A group of benevolent hackers exposed 55 vulnerabilities at Apple

Curry, along with Brett Buerhaus, Ben Sadeghipour, Samuel Erb, Tanner Barnes, turned their hacking efforts to the Apple bug bounty program between July 6 to October 6. They undertook the task in response to a tweet about the program offering $100,000 for reports on issues that could bring harm to Apple’s users.

In that time, they found dozens of vulnerabilities — 11 critical, 29 high-severity, 13 medium-severity, and two low-severity issues. Two of the most egregious problems exposed users’ iCloud accounts and allowed hackers to gain administrative control of the Apple Distinguished Educator (ADE) forum.

By exploiting iCloud and Apple Mail’s integration, the hackers could send emails with characters that granted access to the receiver’s iCloud upon opening them. This worm vulnerability applied to users with Mac.com or iCloud.com addresses, but could easily spread to multiple users from there.

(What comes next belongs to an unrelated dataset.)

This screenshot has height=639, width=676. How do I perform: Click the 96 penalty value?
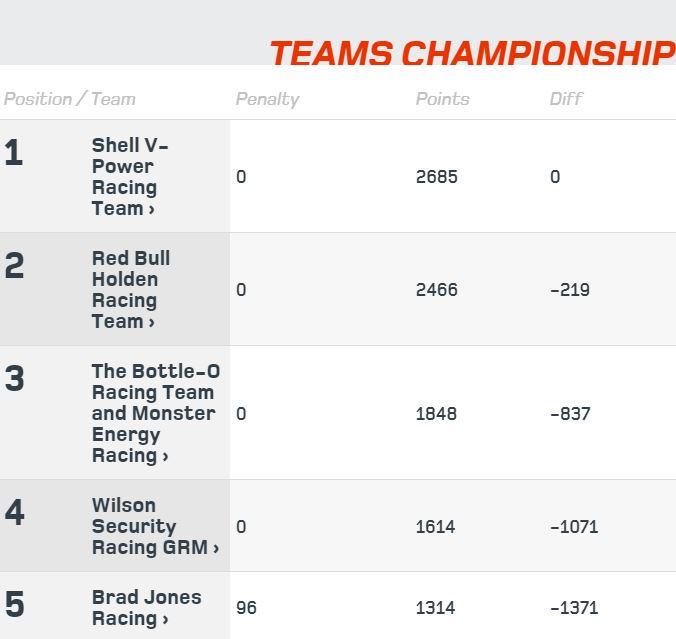pos(246,608)
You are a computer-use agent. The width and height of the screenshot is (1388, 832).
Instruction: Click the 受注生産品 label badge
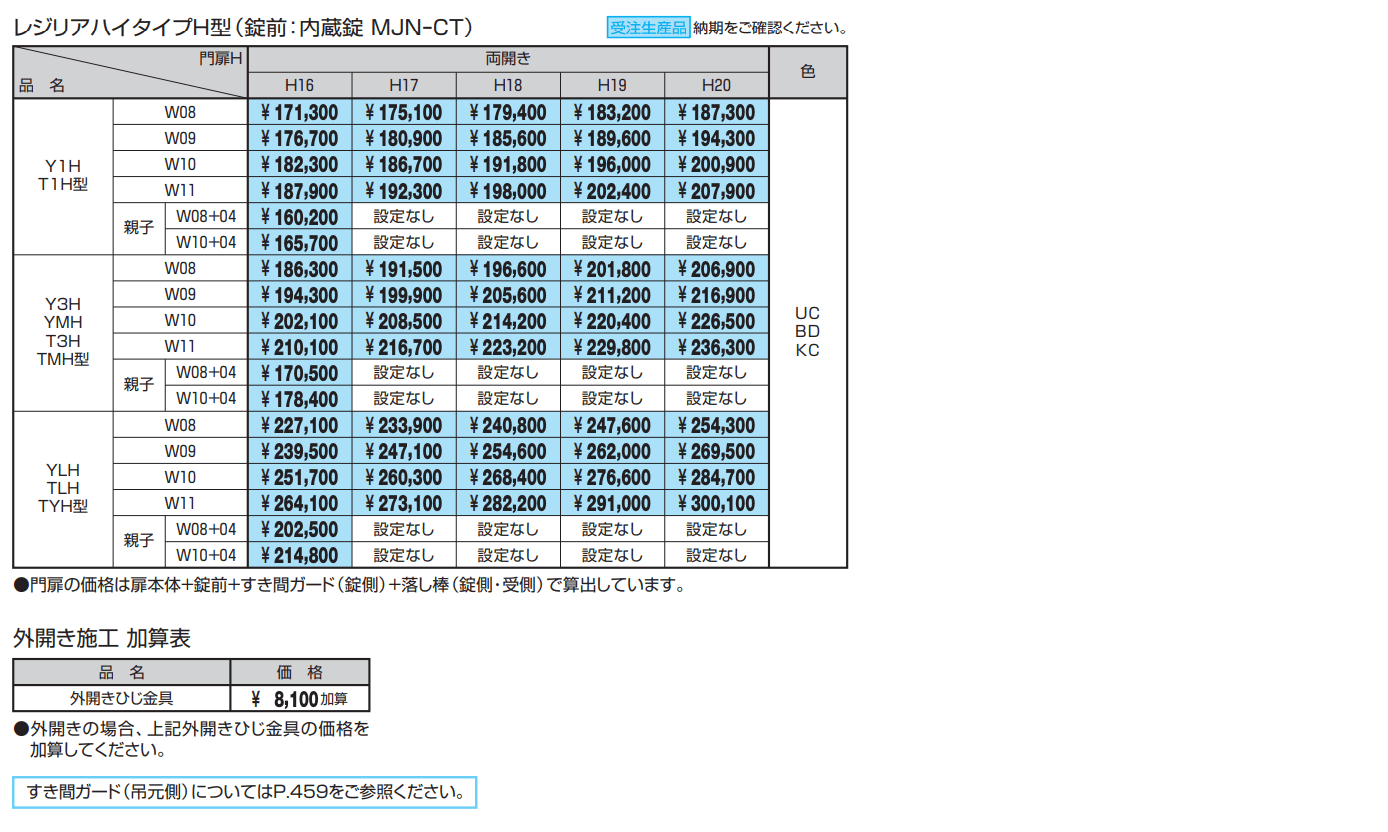click(x=645, y=27)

For the ADE forum, they took advantage of a default password in order to brute-force the creation of an account with administrative privileges. In addition to code execution, they also had access to users' personal information, including their full names and employers.

A surprising payday —

When the team shared their findings with Apple, they received $51,500 for reports on four vulnerabilities, according to Ars Technica. Once Apple starting digging deeper into the list, however, Curry was notified of an additional $237,000 for 28 other vulnerabilities. It’s estimated that the team will ultimately receive about half a million dollars when all of the reports are assessed. That's still good value for Apple when you consider the potential harm those looking to expose those vulnerabilities could manage.